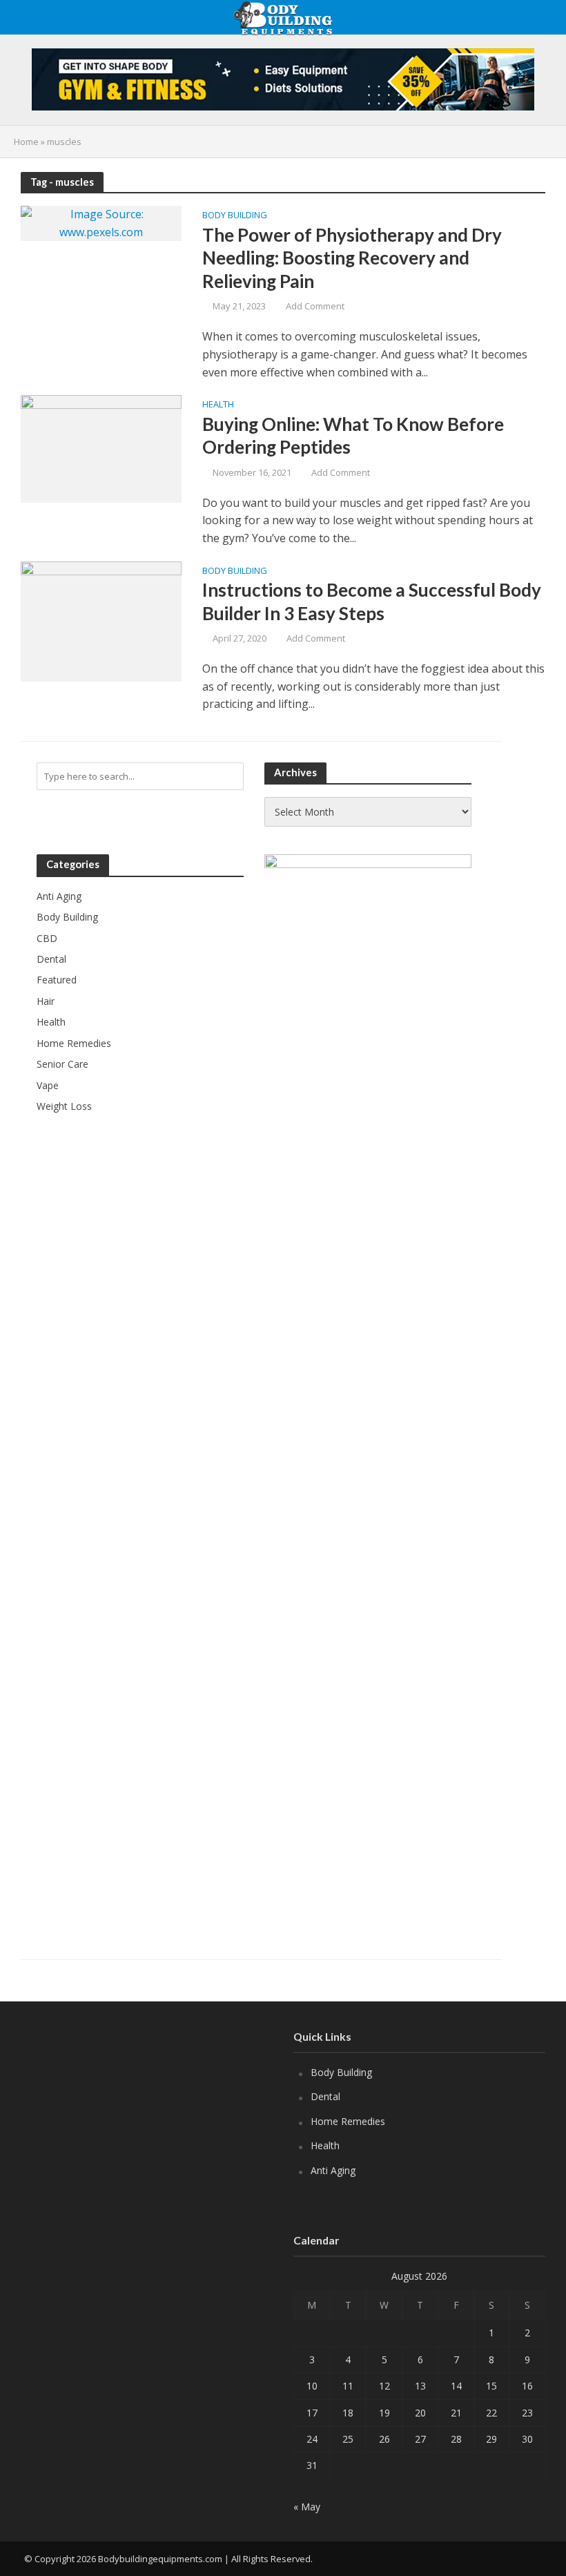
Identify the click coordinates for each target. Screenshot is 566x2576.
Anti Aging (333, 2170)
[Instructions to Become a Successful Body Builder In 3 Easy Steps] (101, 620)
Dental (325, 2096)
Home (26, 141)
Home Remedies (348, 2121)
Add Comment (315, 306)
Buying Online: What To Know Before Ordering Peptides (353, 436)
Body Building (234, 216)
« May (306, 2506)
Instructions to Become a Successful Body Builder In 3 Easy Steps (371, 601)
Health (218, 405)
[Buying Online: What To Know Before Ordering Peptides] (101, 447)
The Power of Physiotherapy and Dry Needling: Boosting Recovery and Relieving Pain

• • • •

- **Goal of the exercise**
Lines above that contain the string "Online" make up the answer.

- **Solution for this task**
Buying Online: What To Know Before Ordering Peptides (353, 436)
[Buying Online: What To Know Before Ordering Peptides] (101, 447)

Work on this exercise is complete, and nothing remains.